BBC Radio reported this afternoon that a Red Funnel line ferry had collided with landing stage at Southampton causing whiplash injuries and damage to bow doors. There are a number of casualties caused by whiplash injuries. An ambulance is on board with a casualty inside and cannot currently be taken off due to bow door damage. I didn't catch the name of the ferry and it is not on the BBC website yet.

Brian


----------



## benjidog (Oct 27, 2005)

This was put on the BBC site just as I made the previous posting: 



_Nine hurt as ferry hits terminal _

_*Nine people have been injured after an Isle of Wight ferry smashed into a car ramp as it was docking in Southampton.* _

_An ambulance carrying an injured woman from the island is still on board the Red Falcon ferry, which crashed into the ramp at Red Funnel terminal. _

_One crew member and a member of the public, who is thought to have spinal injuries, are among the injured. _

_Getting the ambulance off is now "top priority", police said on Friday. The injured have been taken to hospital. _

*Ferry disruption *

_The ferry is due to dock again at gate four. _

_A Solent Coastguard spokesman said: "The ferry actually hit the Link Span when it was coming in which has caused some injuries to passengers." _

_The car ferry transports a range of vehicles and passengers, including trucks, coaches, motorbikes and cars. _

_The spokesman added the route from Cowes to Southampton "is one of the main links for people on the Isle of Wight to come into the mainland and vice versa". _

_Vehicles wanting to travel to the island have been diverted to the city's Leisure World complex on West Quay Road, which is being used as a holding area at this stage, police said. _

_A Hampshire police spokeswoman said: "There will be some considerable disruption to the ferry services from and to the island. _

_"There were a number of passengers onboard, fortunately there are very few injuries. __"There are paramedics onboard and they are dealing with some of the injuries." __She added attempts were being made to accommodate the passengers and control traffic._



Brian


----------



## R58484956 (Apr 19, 2004)

Ferry name "Red Falcon" according to local coastguard spokesman on tv said " no danger of ferry sinking", just badly damaged bow doors/ramp.


----------



## Pompeyfan (Aug 9, 2005)

Yes, it is Red Falcon.
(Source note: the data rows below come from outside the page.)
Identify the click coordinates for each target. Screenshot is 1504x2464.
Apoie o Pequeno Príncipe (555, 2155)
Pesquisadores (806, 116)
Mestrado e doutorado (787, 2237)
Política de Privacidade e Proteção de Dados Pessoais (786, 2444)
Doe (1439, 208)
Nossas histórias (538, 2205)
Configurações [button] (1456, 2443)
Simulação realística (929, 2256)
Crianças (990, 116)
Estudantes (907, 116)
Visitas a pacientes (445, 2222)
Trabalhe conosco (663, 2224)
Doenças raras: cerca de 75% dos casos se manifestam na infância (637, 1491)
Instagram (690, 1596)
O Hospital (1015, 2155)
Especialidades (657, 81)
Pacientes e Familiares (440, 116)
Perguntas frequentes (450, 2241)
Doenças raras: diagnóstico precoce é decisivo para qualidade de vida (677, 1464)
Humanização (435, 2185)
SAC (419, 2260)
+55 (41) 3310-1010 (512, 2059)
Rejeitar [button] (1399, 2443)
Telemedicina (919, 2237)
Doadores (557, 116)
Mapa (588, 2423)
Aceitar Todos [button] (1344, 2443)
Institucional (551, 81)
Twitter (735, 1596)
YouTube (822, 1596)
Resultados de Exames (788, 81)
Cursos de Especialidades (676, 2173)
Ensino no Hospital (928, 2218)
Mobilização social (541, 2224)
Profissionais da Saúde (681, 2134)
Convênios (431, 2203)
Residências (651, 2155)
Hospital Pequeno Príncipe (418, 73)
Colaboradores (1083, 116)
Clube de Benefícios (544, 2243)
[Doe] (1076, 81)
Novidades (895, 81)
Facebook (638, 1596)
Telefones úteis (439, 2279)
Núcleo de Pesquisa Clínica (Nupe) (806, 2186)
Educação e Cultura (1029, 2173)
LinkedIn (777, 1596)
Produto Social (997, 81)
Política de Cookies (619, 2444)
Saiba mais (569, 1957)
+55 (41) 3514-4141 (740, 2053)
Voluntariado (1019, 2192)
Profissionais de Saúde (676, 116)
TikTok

Nine people was injured. The patient in the ambulance was taken off. One passenger said that as she was coming in she kept going rather than slowing down crashing into the ramp at the Red Funnel terminal Southampton. One passenger and one crew member is thought to have spinal injuries. Local BBC TV has just said that passengers were thrown to the floor on the boat. Their words not mine?!. David


----------



## Pompeyfan (Aug 9, 2005)

Latest news. 24 passengers are still on board. One crew member who was knocked unconscious is said to be okay. Safety experts are deciding whether it is safe to move her to another berth to disembark the remaining passengers according to BBC South. David


----------



## Tmac1720 (Jun 24, 2005)

Am I just being thick but how can a vessel like that run full pelt into the link span if it is under proper control from the bridge? Or is that a stupid question?


----------



## Jeff Egan (Jul 25, 2005)

Bridge control gear failure?


----------



## Pompeyfan (Aug 9, 2005)

No doubt all that will come out in the enquiry now under way. I don't think she was going full pelt, but travelling at quite a speed according to passengers who spoke to the local BBC when they came off. The damage to her bow and people falling over injuring themselves suggests she was travelling pretty fast. David


----------



## Tmac1720 (Jun 24, 2005)

Thanks Jeff, but surely the crew could have issued some sort of warning to the passengers. I would appear from reports she didn't make any attempt to slow down which would give the impression it happened well off the berth as he would have reduced speed on the approach. Perhaps not being a seaman I've the wrong end of the stick here but I would have thought the bridge would have at least some communication with the engine room.


----------



## Jeff Egan (Jul 25, 2005)

I've never been on a IOW ferry but i know that if you are do the same job day after day you know exactly when to reduce speed, stop and come astern, to do the job as quickly as possible on a very handy ferry by the time you realise the bridge control is not working there is little you can do in the time left before you hit, but as Pompyfan says all will be revealed in an enquiry. Maybe the skipper was suddenly taken unwell.


----------



## Tmac1720 (Jun 24, 2005)

Jeff Egan said:


> I've never been on a IOW ferry but i know that if you are do the same job day after day you know exactly when to reduce speed, stop and come astern, to do the job as quickly as possible on a very handy ferry by the time you realise the bridge control is not working there is little you can do in the time left before you hit, but as Pompyfan says all will be revealed in an enquiry. Maybe the skipper was suddenly taken unwell.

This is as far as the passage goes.